* _Exercise objective_
Set down exactly the lines that run from the one containing "Where should I" to the end of the material below, both included, without pictures.

**** Material shown

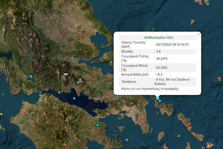Image resolution: width=223 pixels, height=149 pixels.
Task: Click the green marker in the western sea
Action: click(3, 94)
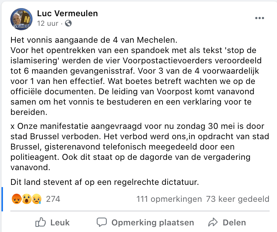Click the share arrow icon
The image size is (277, 232).
click(213, 222)
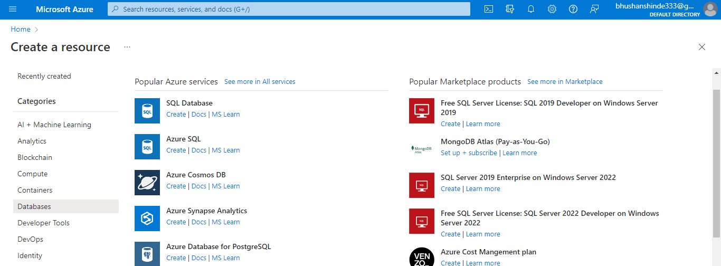This screenshot has height=266, width=721.
Task: Open Directories and subscriptions filter icon
Action: pos(510,9)
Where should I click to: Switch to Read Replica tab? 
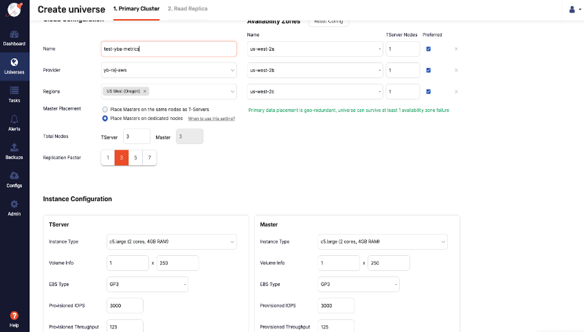tap(188, 9)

********

* _Answer for the task_
Where should I click to: Switch to Read Replica tab? 
tap(188, 9)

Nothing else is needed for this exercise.